4. The array of claim 1, wherein each of the pixel circuits further comprises:

a first floating diffusion (FD) node that is formed at the second end of the transmission transistor; and

a second FD node that is formed at the second end of the reset transistor.

5. The array of claim 4, wherein the first FD node comprises:

a first capacitor;

wherein the first capacitor has a first end connected to the second end of the transmission transistor, and

wherein the first capacitor has a second end connected to a ground source.

6. The array of claim 4, wherein the second FD node comprises:

a second capacitor;

wherein the second capacitor has a first end connected to the second end of the reset transistor, and

wherein the second capacitor has a second end connected to a ground source.

7. The array of claim 5, wherein no metal contact exists between the first end of the first capacitor and the ground source.

8. The array of claim 6, wherein metal contact exists between the first end of the second capacitor and the ground source.

9. The array of claim 1, wherein the reset control signal transits from an active level to an inactive level at a first time,

wherein the global reset signal transits from the active level to the inactive level at a second time, and

wherein the second time is after the first time.

10. The array of claim 9, wherein the transmission control signal at the active level is transmitted during a first section from a third time, and

wherein the third time is after the second time.

11. The array of claim 10, wherein the reset control signal at the active level is transmitted during a second section, and

wherein the second section is after the first section.

12. The array of claim 9, wherein the transmission control signal at the active level is transmitted during a third section after the second time, and

wherein the reset control signal at the active level is transmitted during at least a portion of the third section.

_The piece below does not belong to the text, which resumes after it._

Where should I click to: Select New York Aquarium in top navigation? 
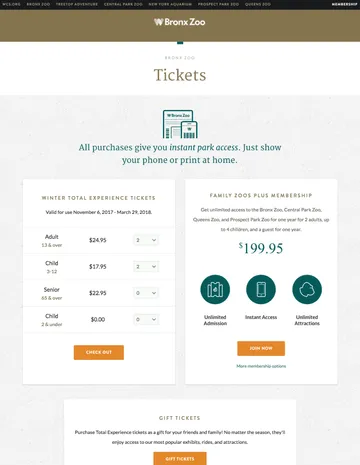coord(170,4)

13. The array of claim 2, wherein in a global shutter mode, transmission transistors of the pixel circuits arranged in the same column of the image sensor are simultaneously turned on in a fourth section, and

wherein reset transistors of the pixel circuits arranged in the same column of the image sensor are sequentially turned on after the fourth section at a first time interval and on a row-by-row basis.

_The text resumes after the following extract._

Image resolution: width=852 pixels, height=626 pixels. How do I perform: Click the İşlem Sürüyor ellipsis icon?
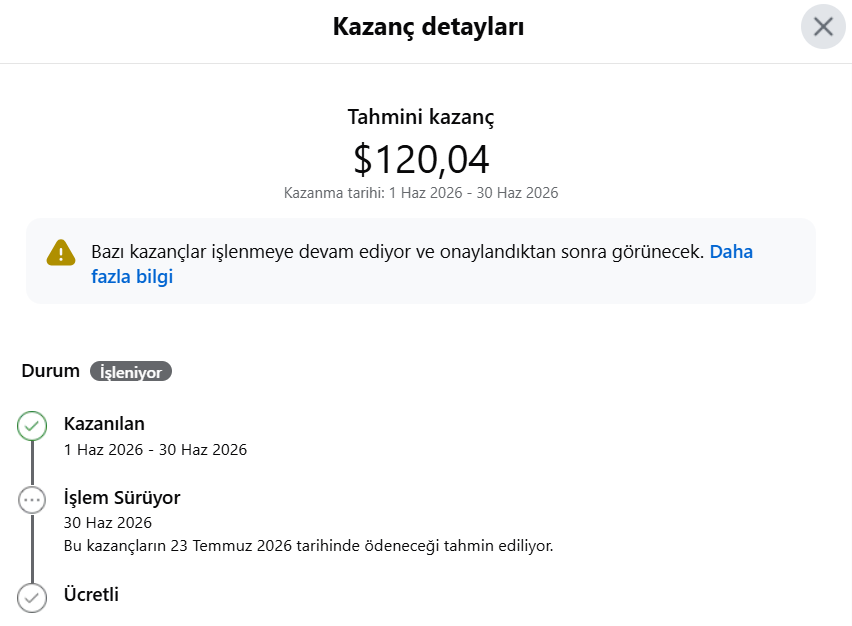click(x=32, y=500)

14. The array of claim 4, wherein the first FD node is reset when the global reset transistor and the reset transistor are both turned on, and

wherein the second FD node is reset when the global reset transistor is turned on.

15. The array of claim 1, wherein one or more of the reset transistor, the transmission transistor, the source-follower transistor, and the selection transistor included in at least one of the pixel circuits are n-type metal oxide semiconductor (NMOS) transistors.

16. The array of claim 1, wherein the reset transistor, the transmission transistor, the source-follower transistor, and the selection transistor included in at least one of the pixel circuits are n-type metal oxide semiconductor (NMOS) transistors.

17. The array of claim 1, wherein the reset transistor, the transmission transistor, the source-follower transistor, and the selection transistor included in each of the pixel circuits are n-type metal oxide semiconductor (NMOS) transistors.

18. The array of claim 1, wherein the pixel circuits are arranged in a plurality of columns.

19. The array of claim 1, wherein the pixel circuits are arranged in a plurality of rows.

20. The array of claim 1, wherein the pixel circuits are arranged in a plurality of rows and columns.